Aufgabe:
Beantworte diese Fragen zum Text über die Erdäpfel-Bauern:
1. Welche Stelle hat Manfred Schauer?
2. Wie hoch waren im Vorjahr die Ausfälle an Standorten ohne Beregnung?
3. Welcher Teil der Ernte wurde aussortiert?

Text:
-*-*-
Erdäpfel aus:

Bauern kämpfen mit Dürre, Schädlingen und Wünschen

„Österreichfrei“ werden im Handel die Kartoffel-Angebote sein. Dürre, Schädlinge und auch die Kunden, die nur makellose Ware wollen, plagen die Bauern. Eferdinger-Landl-Erdäpfel-Chef Manfred Schauer erklärt, dass es ohne Bewässerung bald nicht mehr gehen wird und einige Kartoffel-Regionen vor dem Aus stehen.

„OÖ Krone“: In Niederösterreich herrscht schon Katastrophenstimmung, wie schaut’s bei uns am Erdäpfelacker aus?
Manfred Schauer: Ähnlich. Im Vorjahr gab’s wegen der Dürre an Standorten ohne Beregnung 60 Prozent Ausfälle, sonst bis zu 30 Prozent. Und von der Ernte wurde knapp ein Drittel aussortiert.

„OÖ Krone“: Warum?
-*-*-
Datensätze:
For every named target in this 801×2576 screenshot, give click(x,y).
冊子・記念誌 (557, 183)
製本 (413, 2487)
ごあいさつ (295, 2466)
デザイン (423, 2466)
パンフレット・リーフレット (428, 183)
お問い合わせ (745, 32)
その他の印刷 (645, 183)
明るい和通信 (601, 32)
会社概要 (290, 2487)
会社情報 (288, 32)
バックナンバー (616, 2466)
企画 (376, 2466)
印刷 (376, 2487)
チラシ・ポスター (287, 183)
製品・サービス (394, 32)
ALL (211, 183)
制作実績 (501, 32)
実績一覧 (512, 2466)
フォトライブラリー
-*-*-
Lösung:
1. Er ist Chef der Eferdinger-Landl-Erdäpfel.
2. 60 Prozent.
3. Knapp ein Drittel.